* **GIVEN TASK**:
Reproduce word for word the passage of the forum post on combining OCR guesses, from "I have run EasyOCR" to "to filter out.".

* **TEXT SECTION**:
------------
I have run EasyOCR in Python over a large number of black and white images of the text on soldered components, with the goal of collecting the writing on each of them. The results are mostly good, but there are some inconsistent results that I would like to filter out.
I have used multiple pictures of the same component and they are all labeled, so my DataFrame looks like this.
ID | OCR Guesses |
---|---|
component 1 | [RNGSE, BN65E, 8NGse, BN65E, BN65E] |
component 2 | [DFEAW, DFEAW, DF3AW, DFEAW] |
component 3 | [1002, 1002, l002, 1002] |
As you can see, most of the letters are identified correctly, but sometimes one of the letters is identified as a number or vice versa. Is there an easy method to "take the average" of these strings to find the most likely correct OCR result? The result I am aiming for would look like the following:
ID | OCR Guesses | Correct |
---|---|---|
component 1 | [RNGSE, BN65E, 8NGse, BN65E, BN65E] |
BNGSE |
component 2 | [DFEAW, DFEAW, DF3AW, DFEAW] |
DFEAW |
component 3 | [1002, 1002, l002, 1002] |
1002 |
It would be great if there was a module that takes into account common confusing characters such as 1 and l, 6 and G, B and R etc.
------------
* **STORED ROWS**:
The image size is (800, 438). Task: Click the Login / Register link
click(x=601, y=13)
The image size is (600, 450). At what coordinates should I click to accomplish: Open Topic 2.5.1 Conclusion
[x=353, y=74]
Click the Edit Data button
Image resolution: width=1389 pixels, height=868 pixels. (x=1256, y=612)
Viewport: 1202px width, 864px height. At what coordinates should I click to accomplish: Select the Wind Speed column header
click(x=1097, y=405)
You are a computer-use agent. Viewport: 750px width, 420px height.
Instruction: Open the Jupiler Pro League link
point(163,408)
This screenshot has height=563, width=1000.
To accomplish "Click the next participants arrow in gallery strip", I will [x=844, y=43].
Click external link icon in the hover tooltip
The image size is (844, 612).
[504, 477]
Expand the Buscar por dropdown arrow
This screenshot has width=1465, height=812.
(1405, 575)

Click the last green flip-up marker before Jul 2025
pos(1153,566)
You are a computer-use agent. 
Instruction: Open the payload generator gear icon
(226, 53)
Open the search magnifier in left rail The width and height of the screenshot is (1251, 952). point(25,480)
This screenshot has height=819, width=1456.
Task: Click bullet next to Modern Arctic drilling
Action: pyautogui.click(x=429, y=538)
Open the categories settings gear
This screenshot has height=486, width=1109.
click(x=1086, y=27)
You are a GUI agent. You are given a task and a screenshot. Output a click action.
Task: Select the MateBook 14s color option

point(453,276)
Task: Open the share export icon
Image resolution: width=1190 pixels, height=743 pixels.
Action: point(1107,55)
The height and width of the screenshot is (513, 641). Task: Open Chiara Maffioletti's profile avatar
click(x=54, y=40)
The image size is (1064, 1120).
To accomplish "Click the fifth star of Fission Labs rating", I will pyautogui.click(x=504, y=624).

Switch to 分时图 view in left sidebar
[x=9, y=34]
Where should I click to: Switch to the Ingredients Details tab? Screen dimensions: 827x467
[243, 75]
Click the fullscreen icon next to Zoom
------------
* **CORRECT RESPONSE**:
I have run EasyOCR in Python over a large number of black and white images of the text on soldered components, with the goal of collecting the writing on each of them. The results are mostly good, but there are some inconsistent results that I would like to filter out.